TASKS FOR THIS EXERCISE -
**a.** Reproduce a portion of the Santangelo passage word for word. Begin at the words "Patricia Santangelo is" and stop after "to acquire it).".
**b.** Answer these questions using the Santangelo passage:
(i) How many children does Patricia Santangelo have?
(ii) Which Godsmack song is she accused of downloading?
(iii) What reason does Santangelo give for refusing to sign?
**c.** Extend the Santangelo passage, picking up right after its final sentence.

PASSAGE SHOWN -
▼

Patricia Santangelo is a forty-three year old single mother of five who, according to the federal court itself, is “an internet-illiterate parent, who does not know Kazaa from kazoo, and who can barely retrieve her e-mail.” Yow. Yes, that’s a direct quote from the judge in the federal court into which the RIAA has hauled Patricia Santangelo, accusing her of downloading such 43-year-old single mother favourites as Third Eye Blind’s “Semi-Charmed Life”, Incubus’ “Nowhere Fast”, and Godsmack’s “Whatever” (um, that was irony for those of you who didn’t recognize it, I don’t know any forty-three year olds who would even listen to that music, let alone go out of their way to acquire it).

When the RIAA came a’knocking, demanding that Santangelo pay her legal tithe and sign the paper saying that she was not now and never would be a member of the downloading party, Santangelo, unlike thousands before her, refused to go along with the expensive charade.

Explained Santangelo, “It’s a moral issue. I can’t sign something that says I agree to stop doing something I never did.”

▲

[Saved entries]

▼

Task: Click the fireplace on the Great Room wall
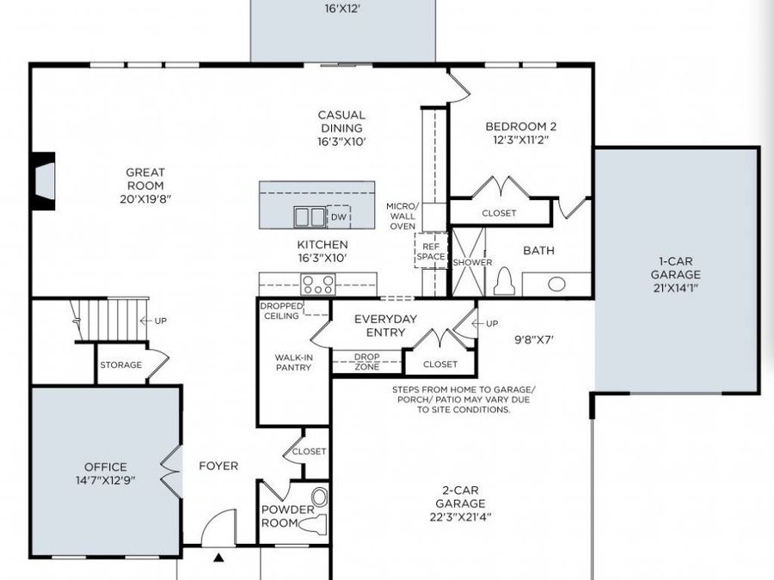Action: (43, 180)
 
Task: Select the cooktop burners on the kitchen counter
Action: (317, 284)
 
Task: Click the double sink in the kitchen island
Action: (310, 216)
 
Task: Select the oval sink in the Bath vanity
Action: (556, 284)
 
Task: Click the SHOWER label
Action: (473, 262)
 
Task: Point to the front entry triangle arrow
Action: (218, 558)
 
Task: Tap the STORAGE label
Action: (120, 365)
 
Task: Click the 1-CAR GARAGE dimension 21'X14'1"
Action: (675, 288)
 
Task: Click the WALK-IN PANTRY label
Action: (293, 362)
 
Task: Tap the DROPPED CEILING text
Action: (280, 310)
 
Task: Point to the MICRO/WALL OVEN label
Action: (401, 217)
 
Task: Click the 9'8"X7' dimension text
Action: (533, 339)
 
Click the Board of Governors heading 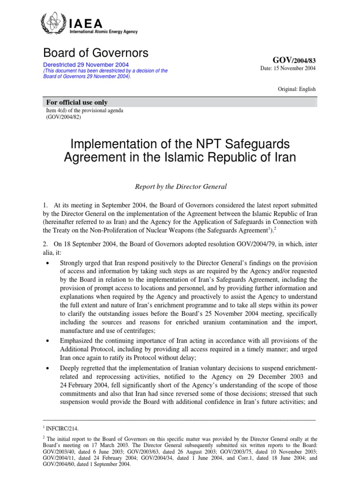pyautogui.click(x=96, y=53)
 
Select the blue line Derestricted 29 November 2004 pyautogui.click(x=86, y=65)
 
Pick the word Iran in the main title pyautogui.click(x=285, y=157)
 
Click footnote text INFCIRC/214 pyautogui.click(x=63, y=428)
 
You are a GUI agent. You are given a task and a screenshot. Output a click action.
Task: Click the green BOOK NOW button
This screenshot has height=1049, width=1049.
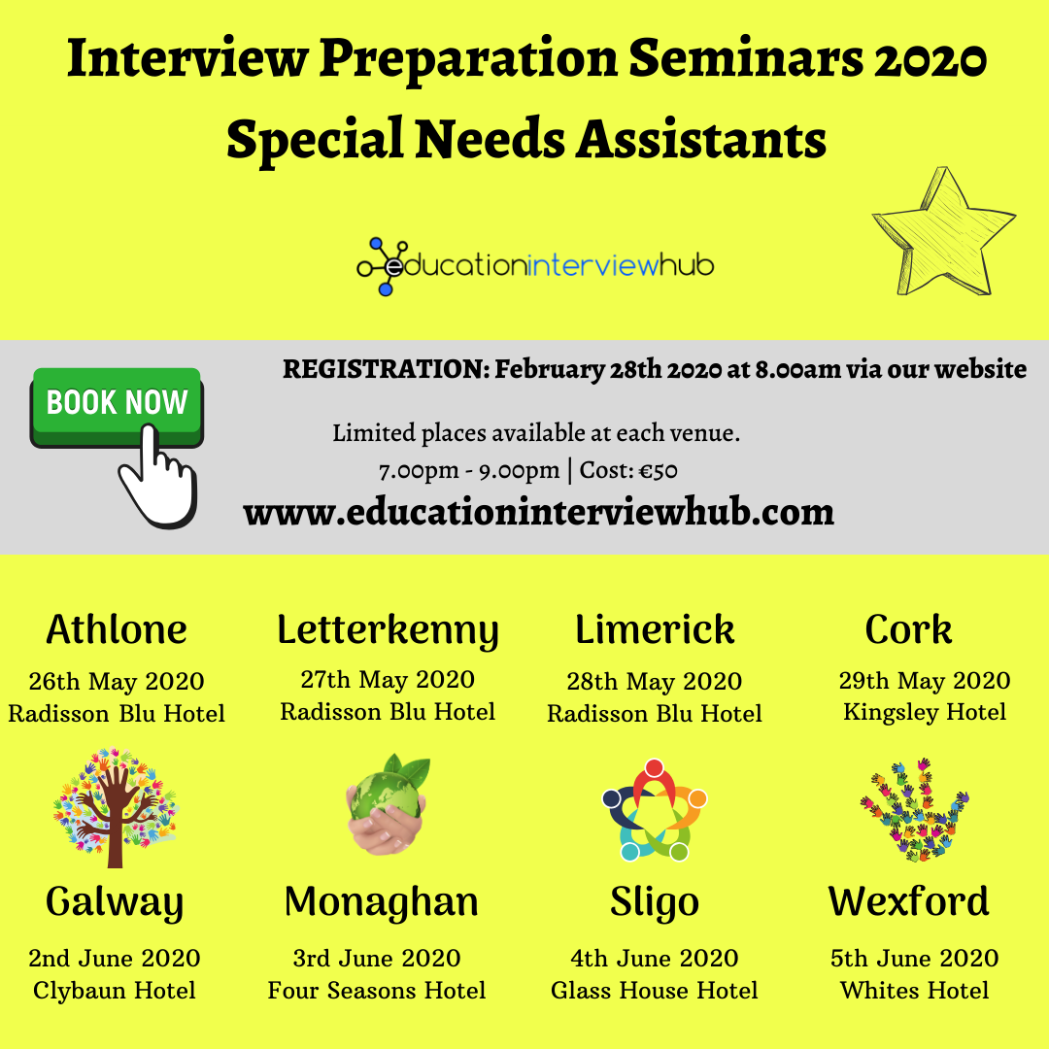pyautogui.click(x=117, y=401)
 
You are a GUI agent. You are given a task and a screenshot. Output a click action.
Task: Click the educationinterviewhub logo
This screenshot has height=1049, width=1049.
pyautogui.click(x=535, y=264)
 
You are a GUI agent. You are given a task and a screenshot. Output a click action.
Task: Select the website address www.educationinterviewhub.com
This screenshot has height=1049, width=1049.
pyautogui.click(x=538, y=511)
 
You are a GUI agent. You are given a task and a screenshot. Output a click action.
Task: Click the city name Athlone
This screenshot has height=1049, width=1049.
pyautogui.click(x=117, y=629)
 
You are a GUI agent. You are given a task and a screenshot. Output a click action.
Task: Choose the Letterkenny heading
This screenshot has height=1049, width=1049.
pyautogui.click(x=388, y=629)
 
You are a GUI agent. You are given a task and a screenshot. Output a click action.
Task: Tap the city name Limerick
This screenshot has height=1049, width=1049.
pyautogui.click(x=655, y=629)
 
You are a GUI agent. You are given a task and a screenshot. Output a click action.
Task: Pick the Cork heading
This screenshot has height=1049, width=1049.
pyautogui.click(x=909, y=629)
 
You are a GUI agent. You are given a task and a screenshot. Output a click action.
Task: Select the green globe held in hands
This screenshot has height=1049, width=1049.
pyautogui.click(x=388, y=803)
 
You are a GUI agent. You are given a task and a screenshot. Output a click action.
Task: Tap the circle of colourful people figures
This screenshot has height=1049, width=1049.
pyautogui.click(x=655, y=810)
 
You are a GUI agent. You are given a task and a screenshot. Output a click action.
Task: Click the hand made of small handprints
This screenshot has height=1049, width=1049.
pyautogui.click(x=914, y=809)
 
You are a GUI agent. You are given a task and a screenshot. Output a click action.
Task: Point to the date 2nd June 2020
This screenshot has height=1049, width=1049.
pyautogui.click(x=115, y=958)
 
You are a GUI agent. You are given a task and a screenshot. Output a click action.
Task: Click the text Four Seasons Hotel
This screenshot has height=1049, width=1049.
pyautogui.click(x=378, y=991)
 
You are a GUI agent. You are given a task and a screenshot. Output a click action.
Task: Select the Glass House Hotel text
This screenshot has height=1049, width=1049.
pyautogui.click(x=655, y=991)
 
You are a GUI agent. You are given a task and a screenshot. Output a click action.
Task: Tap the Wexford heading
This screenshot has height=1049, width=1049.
pyautogui.click(x=909, y=901)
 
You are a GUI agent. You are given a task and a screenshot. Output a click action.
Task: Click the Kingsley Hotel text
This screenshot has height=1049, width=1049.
pyautogui.click(x=925, y=712)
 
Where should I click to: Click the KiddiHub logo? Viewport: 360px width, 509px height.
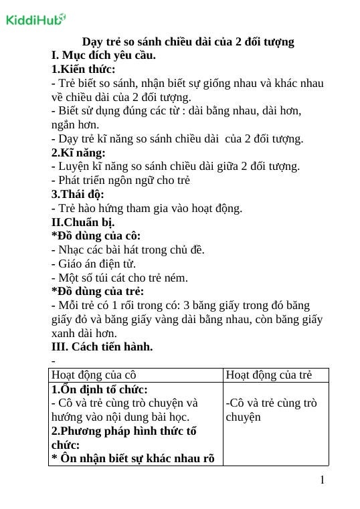[35, 19]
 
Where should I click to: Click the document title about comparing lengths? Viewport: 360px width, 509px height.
[188, 41]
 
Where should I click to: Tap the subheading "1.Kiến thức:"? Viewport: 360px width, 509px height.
[83, 69]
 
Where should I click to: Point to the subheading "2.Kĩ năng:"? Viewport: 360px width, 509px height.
[78, 152]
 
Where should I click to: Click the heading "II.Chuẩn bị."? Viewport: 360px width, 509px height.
[83, 222]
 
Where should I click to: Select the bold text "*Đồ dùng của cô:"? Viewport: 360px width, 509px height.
[96, 236]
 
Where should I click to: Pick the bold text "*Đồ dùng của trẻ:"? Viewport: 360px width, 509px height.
[98, 292]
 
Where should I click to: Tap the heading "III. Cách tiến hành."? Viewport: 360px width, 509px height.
[102, 346]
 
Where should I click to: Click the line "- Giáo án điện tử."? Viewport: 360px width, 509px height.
[98, 264]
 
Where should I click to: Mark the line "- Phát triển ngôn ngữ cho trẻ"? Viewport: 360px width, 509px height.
[121, 180]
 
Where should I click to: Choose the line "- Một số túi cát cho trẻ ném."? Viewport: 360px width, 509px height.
[120, 278]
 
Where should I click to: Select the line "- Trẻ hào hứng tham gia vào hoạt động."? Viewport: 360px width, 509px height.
[147, 208]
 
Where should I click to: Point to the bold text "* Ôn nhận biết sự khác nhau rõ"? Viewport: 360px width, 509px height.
[133, 459]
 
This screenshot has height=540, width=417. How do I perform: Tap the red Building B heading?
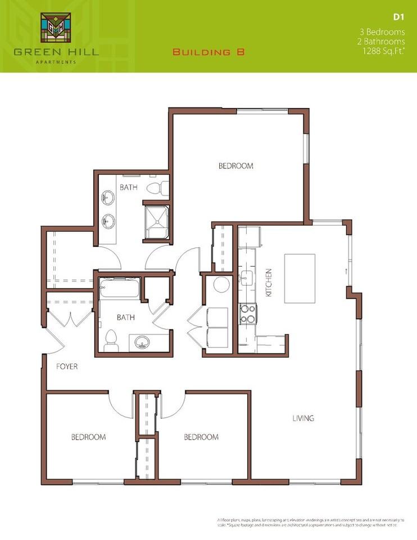coord(208,52)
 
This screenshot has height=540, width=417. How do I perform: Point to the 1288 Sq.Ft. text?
coord(384,51)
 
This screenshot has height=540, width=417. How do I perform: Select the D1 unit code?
coord(400,17)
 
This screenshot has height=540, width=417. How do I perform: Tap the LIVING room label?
coord(303,418)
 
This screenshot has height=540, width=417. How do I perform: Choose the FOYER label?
coord(67,367)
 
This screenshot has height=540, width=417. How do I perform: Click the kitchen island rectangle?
coord(300,278)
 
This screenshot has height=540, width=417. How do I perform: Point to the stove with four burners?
coord(248,314)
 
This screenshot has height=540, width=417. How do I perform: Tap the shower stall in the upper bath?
coord(157,220)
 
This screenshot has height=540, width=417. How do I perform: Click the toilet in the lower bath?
coord(111,339)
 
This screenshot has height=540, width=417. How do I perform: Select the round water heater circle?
coord(220,285)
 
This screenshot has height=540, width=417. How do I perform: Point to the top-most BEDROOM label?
coord(235,166)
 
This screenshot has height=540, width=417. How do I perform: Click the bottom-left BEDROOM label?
coord(88,437)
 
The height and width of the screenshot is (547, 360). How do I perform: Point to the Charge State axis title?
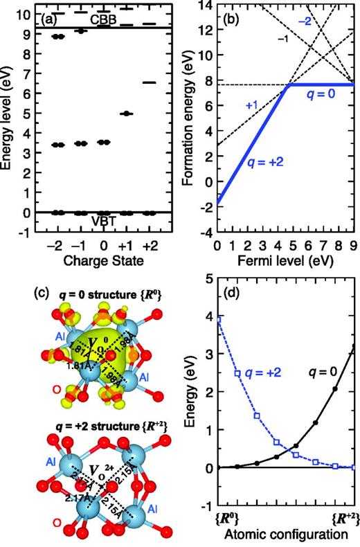pyautogui.click(x=103, y=263)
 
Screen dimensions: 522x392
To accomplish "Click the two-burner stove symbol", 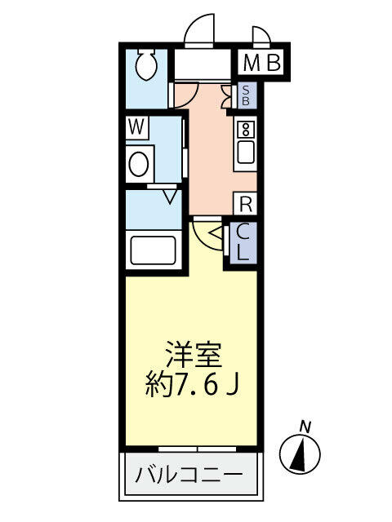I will pyautogui.click(x=245, y=129).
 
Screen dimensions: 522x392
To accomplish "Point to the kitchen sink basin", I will pyautogui.click(x=245, y=152).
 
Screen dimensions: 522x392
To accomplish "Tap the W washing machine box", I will pyautogui.click(x=137, y=127).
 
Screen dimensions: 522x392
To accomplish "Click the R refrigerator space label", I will pyautogui.click(x=245, y=203).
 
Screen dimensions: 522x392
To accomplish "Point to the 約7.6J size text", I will pyautogui.click(x=193, y=383).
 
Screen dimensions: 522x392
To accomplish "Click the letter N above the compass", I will pyautogui.click(x=305, y=425).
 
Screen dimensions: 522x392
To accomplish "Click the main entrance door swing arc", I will pyautogui.click(x=199, y=31).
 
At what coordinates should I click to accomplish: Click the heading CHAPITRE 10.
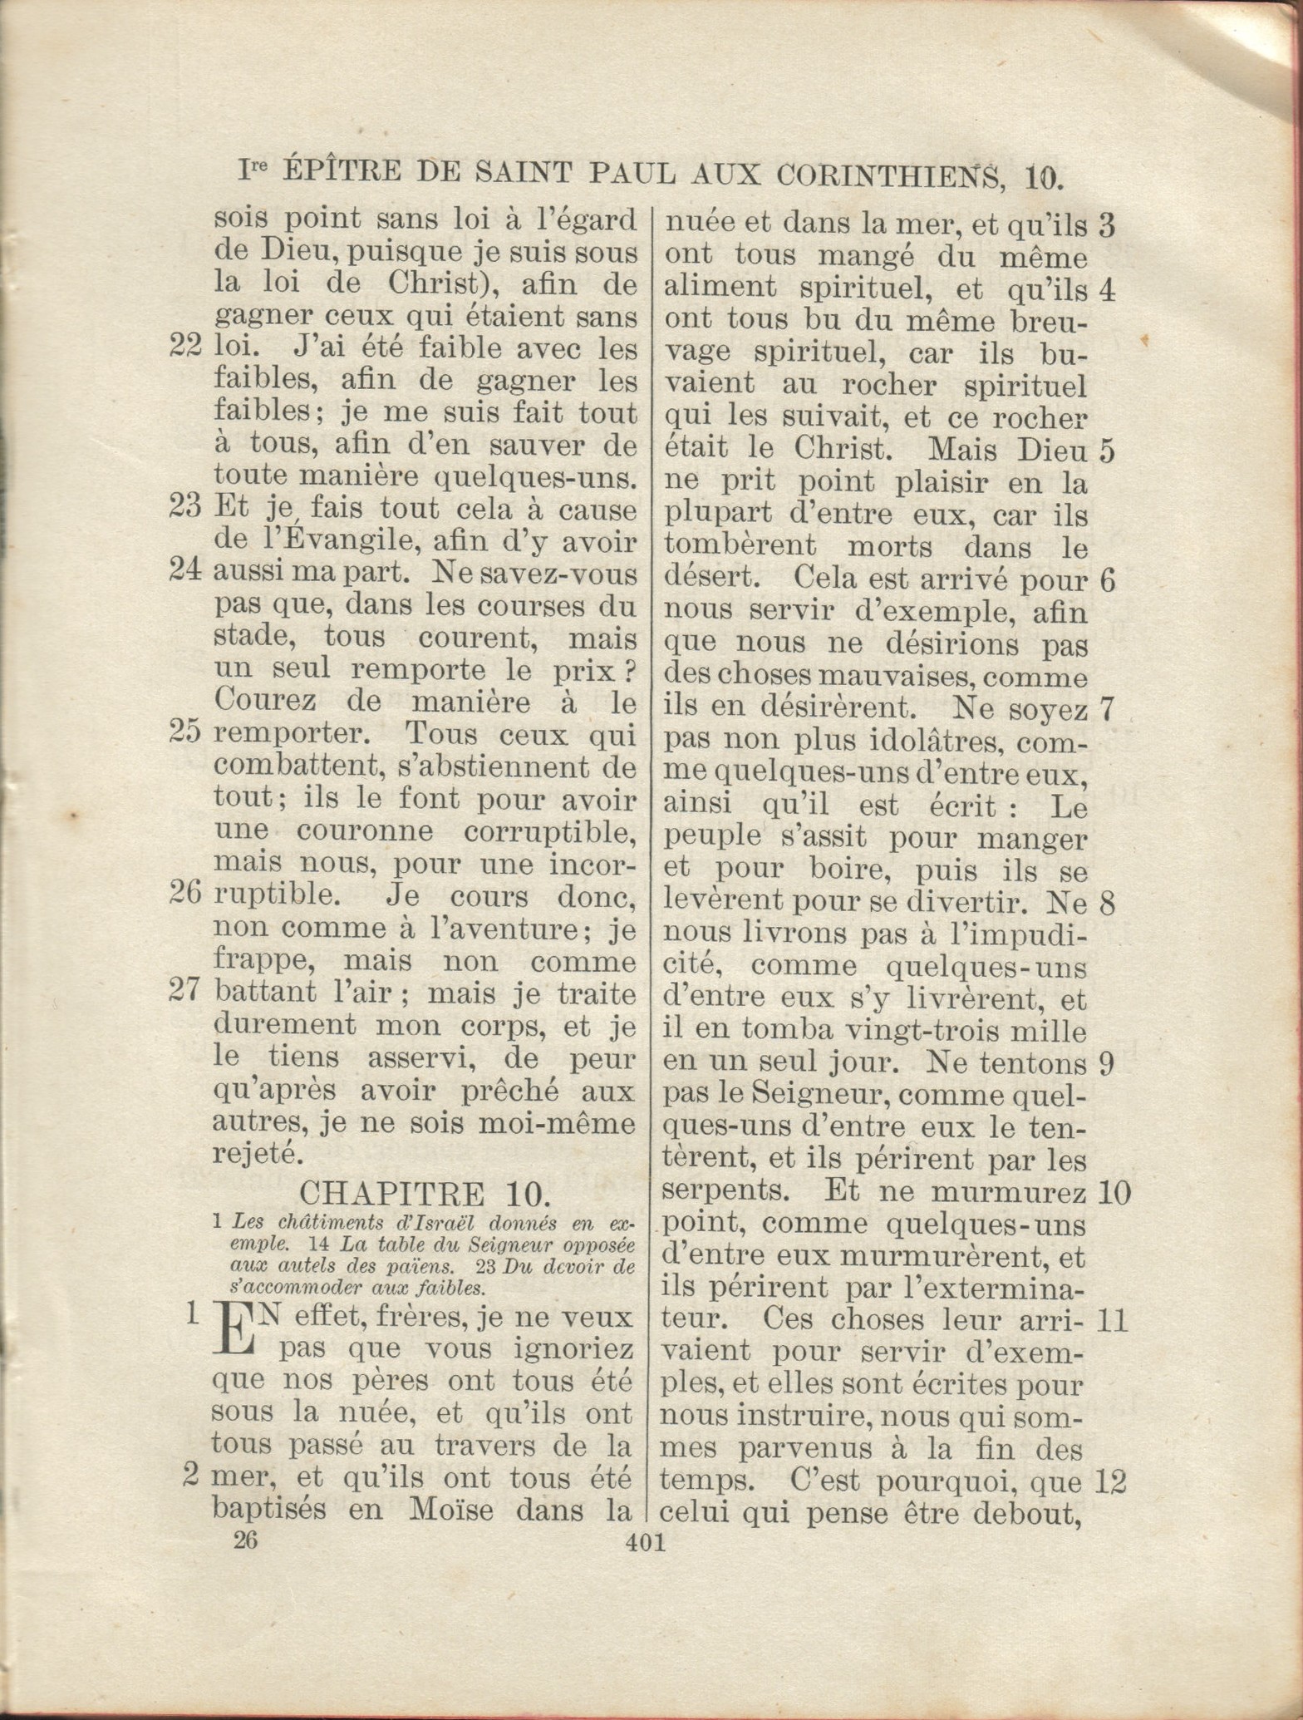[x=424, y=1195]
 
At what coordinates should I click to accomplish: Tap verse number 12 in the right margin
[x=1112, y=1481]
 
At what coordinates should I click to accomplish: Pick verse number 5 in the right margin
[x=1106, y=451]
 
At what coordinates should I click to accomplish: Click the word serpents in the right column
[x=725, y=1192]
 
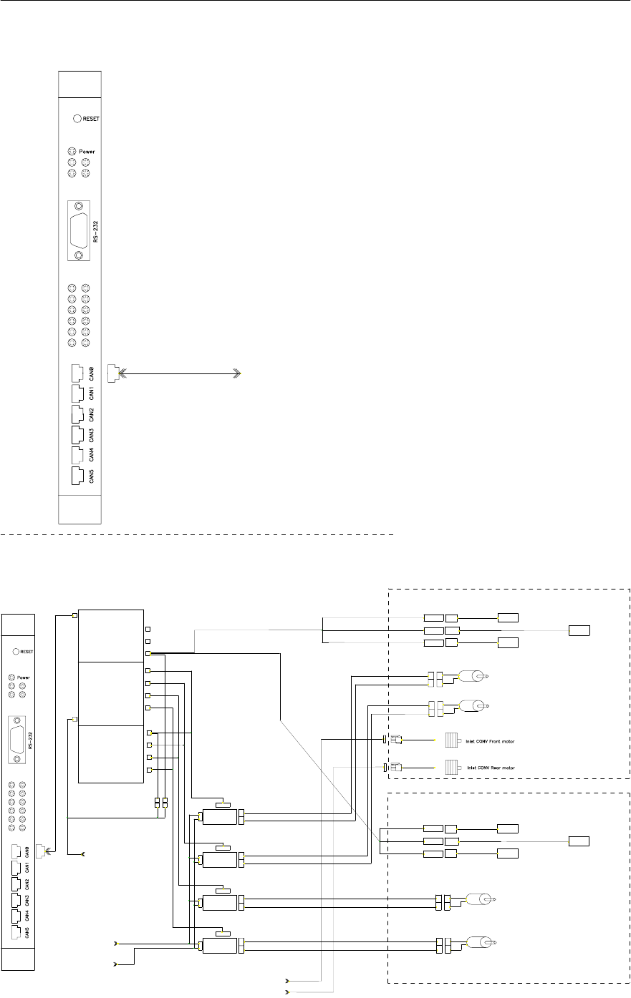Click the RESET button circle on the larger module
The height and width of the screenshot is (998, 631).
77,119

▲

THE REPLIES -
**a.**
Patricia Santangelo is a forty-three year old single mother of five who, according to the federal court itself, is “an internet-illiterate parent, who does not know Kazaa from kazoo, and who can barely retrieve her e-mail.” Yow. Yes, that’s a direct quote from the judge in the federal court into which the RIAA has hauled Patricia Santangelo, accusing her of downloading such 43-year-old single mother favourites as Third Eye Blind’s “Semi-Charmed Life”, Incubus’ “Nowhere Fast”, and Godsmack’s “Whatever” (um, that was irony for those of you who didn’t recognize it, I don’t know any forty-three year olds who would even listen to that music, let alone go out of their way to acquire it).

**b.**
(i) Five.
(ii) "Whatever."
(iii) She calls it a moral issue: she can't sign something saying she agrees to stop doing something she never did.

**c.**
Unfortunately, she also can’t afford the defense to prove that she didn’t do it. Already in the hole $24,000 in legal fees, and not even at trial yet, the mother of five has been forced to let her lawyer go, and defend herself. To go it on her own against all of the RIAA’s fancy high-priced lawyers and legal might.

Still, even her former attorney thinks that she’ll prevail. Said Ray Beckerman, the lawyer who was representing Patricia Santangelo before she ran out of money, “I’m sure she’s going to win. I don’t see how they could win. They have no case. They have no evidence she ever did anything. They don’t know how the files appeared on her computer or who put them there.”

Anybody’s best guess is that a friend of one of Santangelo’s children, who range in age from 7 to 19, may have been the culprit.

According to Patricia Santangelo, it all started with a call from the RIAA’s “settlement center”. They claimed that during an investigation they had found hundreds of illegal downloads on her computer, and demanded that she pay them $7,500 “to keep me from being named in a lawsuit,” explained Santangelo.

Hmm…you threaten a woman whom even the court has deemed not only not competent to have downloaded the music, but whom the court has called an “Internet illiterate”, with your big legal guns if she doesn’t cough up $7,500? Sure sounds like a protection racket to me.

Of course, the RIAA sees it differently. “Our goal with all these anti-piracy efforts is to protect the ability of the recording industry to invest in new bands and new music and give legal online services a chance to flourish. The illegal downloading of music is just as wrong as shoplifting from a local record store,” said an RIAA spokesperson.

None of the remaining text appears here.